On s’étonne moins des excentricités de Baudelaire quand on considère qu’il s’agitait au milieu des fantoches de la bohème, d’hurluberlus, de malades, qui avaient nom Ourliac, Lassailly, Barbara, aujourd’hui fort oubliés, mais qui alors disposaient de l’attention publique et faisaient loi dans les cénacles. Oui, quoi qu’on puisse objecter, cette incursion dans le domaine de l’histoire et la vie privée des grands hommes a sa raison d’être. Tout l’autorise.

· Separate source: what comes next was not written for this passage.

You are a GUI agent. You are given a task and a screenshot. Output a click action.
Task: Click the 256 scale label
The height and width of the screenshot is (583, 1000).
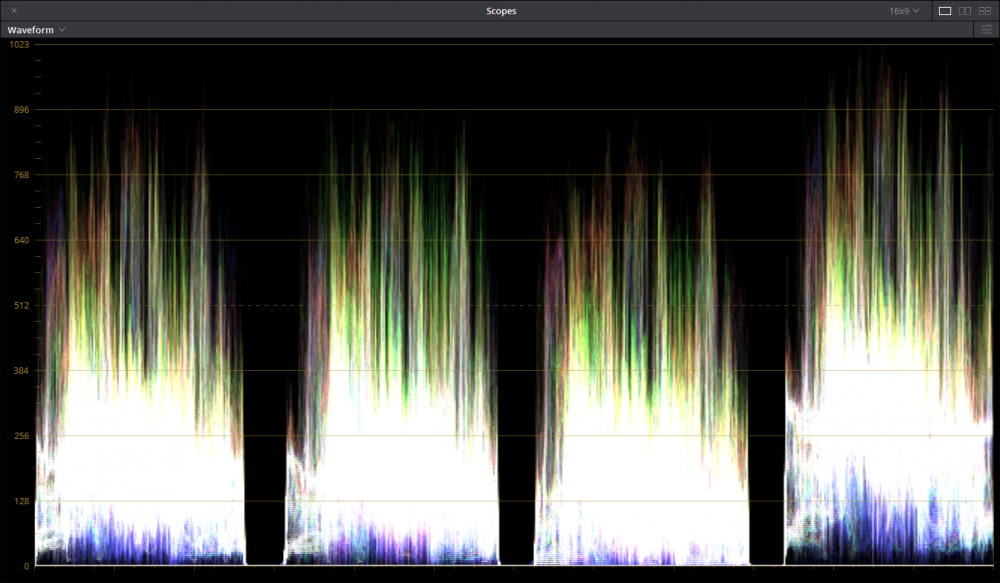point(19,436)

Elle se défend d’elle-même. C’est d’abord une sorte d’hommage. Elle fait partie de leur culte que nous ne pouvons concevoir sans image. Notre admiration ne peut aller à une abstraction. Nous voulons coudoyer nos héros dans la rue, surprendre leur visage, la couleur de leurs yeux, entendre le son de leur voix. Les lieux mêmes qu’ils ont consacrés de leur présence, nous restent chers. Nous conservons pieusement leurs reliques.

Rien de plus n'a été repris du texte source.